Published: Wednesday, Dec. 26, 2012 - 11:41 am

In a twist to the debate over global warming, melting Arctic sea ice is making it easier to transport the fossil fuels that produce the planet-warming gases, which appear to be causing it to thaw in the first place.

As a result, a record number of tankers have gained access to an emerging shipping route, creating a potential industrial boon in the remote Arctic.

The increasingly ice-free route runs from Europe to Asian markets through the Bering Strait, which divides Alaska and Russia. It can be 40 percent shorter than the southern alternative of shipping through the Suez Canal.

Russian President Vladimir Putin has vowed to turn it into one of the world’s “key trade routes of international significance in scale,” as Russia moves to export Arctic oil and gas to China and other hungry economies in the Far East.

The Russian leader predicted in 2011 that the route could rival the Suez Canal eventually.
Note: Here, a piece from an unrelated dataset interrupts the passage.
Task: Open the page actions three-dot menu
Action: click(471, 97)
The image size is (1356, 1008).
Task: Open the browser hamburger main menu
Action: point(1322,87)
Arctic sea ice melted to a record low in September, according to the National Snow and Ice Data Center, when ice covered just 24 percent of the Arctic Ocean, compared with at least twice that amount three decades ago.
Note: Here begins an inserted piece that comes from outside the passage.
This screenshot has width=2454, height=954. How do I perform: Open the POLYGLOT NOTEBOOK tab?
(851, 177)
Norway’s oil minister, Ola Borten Moe, said that if the melting trend continued, he foresaw a time when a range of cargo broader than the current petroleum products, iron ore and coal would be transported through the Arctic waters along the route.

“That will not only be important for energy production, but also for all kinds of transportation of goods,” he said recently at the Brookings Institution, a research center in Washington. “This could change the dynamics between Europe and Asia.”

Just four vessels completed the northern sea route from Europe to Asia in 2010. But the traffic has jumped tenfold since – at least 46 vessels sailed the route this season, according to the International Centre for Trade and Sustainable Development – and it’s expected to increase with continued Arctic development.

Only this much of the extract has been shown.